---------- Excerpted data
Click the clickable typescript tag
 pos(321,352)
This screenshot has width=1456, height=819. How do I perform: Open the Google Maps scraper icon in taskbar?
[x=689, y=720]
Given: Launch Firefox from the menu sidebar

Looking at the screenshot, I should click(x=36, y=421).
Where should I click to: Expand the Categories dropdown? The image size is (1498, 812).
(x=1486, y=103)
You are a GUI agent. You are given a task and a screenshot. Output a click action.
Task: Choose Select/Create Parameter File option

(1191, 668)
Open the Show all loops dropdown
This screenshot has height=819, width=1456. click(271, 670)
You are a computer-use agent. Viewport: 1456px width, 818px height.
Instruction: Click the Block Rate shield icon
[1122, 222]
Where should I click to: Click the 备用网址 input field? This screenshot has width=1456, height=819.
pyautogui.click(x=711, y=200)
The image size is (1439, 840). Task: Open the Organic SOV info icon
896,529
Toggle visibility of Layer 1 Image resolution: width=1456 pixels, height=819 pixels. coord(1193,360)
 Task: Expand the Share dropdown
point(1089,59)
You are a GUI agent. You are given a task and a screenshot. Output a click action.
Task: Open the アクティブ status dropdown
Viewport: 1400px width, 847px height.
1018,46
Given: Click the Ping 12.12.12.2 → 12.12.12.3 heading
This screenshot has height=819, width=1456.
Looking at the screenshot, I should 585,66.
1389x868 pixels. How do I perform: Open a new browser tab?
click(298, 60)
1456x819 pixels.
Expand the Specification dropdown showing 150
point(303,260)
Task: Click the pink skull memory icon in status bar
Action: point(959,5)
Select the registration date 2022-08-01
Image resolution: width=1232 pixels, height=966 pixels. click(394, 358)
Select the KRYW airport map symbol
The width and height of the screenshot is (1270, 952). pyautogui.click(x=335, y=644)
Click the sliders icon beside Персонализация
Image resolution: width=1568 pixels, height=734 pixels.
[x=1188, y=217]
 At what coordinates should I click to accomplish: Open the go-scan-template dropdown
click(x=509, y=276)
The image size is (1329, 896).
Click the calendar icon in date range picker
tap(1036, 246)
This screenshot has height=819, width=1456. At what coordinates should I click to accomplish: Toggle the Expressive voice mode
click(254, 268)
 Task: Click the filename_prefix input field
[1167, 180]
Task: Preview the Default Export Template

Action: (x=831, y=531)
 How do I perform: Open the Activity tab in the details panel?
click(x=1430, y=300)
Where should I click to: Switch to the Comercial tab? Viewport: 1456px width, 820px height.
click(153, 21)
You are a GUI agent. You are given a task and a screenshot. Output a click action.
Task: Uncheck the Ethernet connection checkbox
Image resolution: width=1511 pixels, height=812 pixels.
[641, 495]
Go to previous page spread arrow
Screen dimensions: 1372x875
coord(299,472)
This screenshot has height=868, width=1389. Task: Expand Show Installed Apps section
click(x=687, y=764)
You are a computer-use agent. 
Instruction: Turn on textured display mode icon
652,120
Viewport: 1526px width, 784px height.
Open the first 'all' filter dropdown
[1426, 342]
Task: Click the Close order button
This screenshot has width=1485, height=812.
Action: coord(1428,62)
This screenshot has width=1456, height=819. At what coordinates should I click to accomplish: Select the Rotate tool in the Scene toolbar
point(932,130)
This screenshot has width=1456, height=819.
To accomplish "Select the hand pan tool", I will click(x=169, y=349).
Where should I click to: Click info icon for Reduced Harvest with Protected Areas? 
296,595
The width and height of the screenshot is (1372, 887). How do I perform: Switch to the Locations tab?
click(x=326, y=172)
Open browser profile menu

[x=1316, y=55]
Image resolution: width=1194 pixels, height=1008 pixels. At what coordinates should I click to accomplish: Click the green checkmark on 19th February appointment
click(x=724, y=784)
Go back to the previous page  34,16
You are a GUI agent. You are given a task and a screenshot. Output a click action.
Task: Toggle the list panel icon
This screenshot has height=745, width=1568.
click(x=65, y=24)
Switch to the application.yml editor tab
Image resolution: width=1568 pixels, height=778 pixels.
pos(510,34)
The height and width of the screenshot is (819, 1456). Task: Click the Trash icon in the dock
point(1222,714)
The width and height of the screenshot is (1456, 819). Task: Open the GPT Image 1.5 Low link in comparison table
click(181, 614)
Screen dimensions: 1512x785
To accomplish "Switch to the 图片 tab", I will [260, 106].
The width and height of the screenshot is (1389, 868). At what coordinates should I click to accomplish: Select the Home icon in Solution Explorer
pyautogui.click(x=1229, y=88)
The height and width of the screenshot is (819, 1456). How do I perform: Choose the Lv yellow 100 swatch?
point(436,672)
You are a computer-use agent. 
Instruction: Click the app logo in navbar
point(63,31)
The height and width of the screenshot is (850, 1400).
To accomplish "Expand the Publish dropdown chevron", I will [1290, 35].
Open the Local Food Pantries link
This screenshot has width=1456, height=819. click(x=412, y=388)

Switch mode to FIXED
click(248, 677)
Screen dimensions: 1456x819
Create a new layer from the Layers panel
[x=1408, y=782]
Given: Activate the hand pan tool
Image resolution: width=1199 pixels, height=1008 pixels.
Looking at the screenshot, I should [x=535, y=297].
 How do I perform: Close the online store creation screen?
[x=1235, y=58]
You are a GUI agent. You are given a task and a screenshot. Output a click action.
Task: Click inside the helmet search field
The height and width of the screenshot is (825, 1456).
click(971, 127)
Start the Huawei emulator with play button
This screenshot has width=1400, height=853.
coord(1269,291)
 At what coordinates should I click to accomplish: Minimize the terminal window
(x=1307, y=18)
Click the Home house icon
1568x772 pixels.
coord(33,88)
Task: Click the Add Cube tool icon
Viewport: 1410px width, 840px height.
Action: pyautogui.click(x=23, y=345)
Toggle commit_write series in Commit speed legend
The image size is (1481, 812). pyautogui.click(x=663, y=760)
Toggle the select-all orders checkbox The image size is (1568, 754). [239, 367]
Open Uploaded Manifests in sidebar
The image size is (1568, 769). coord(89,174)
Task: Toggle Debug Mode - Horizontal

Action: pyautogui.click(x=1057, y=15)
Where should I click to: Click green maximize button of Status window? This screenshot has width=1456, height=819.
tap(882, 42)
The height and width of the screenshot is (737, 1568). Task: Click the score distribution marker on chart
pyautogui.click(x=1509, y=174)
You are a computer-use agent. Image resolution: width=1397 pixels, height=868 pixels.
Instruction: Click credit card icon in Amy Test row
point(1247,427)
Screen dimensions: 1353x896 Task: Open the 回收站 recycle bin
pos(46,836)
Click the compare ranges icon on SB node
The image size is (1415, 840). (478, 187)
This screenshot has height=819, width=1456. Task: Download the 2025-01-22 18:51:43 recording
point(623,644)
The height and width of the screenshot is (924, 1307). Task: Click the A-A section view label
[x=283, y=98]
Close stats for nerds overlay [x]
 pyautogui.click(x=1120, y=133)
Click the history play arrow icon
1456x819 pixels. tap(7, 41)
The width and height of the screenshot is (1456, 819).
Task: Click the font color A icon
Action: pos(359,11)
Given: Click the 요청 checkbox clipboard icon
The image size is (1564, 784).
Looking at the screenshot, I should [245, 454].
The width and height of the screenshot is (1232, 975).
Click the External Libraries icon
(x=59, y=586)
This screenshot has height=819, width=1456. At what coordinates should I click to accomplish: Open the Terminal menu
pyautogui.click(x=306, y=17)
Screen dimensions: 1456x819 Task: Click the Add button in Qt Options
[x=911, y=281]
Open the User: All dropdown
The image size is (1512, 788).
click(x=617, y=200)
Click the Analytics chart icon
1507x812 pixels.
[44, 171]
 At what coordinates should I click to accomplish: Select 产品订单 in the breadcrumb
--------------------
## Your instructions
What is the number of lines in the entries above that contain the string "hand"? Reply with the number and nothing more.

## Answer space
2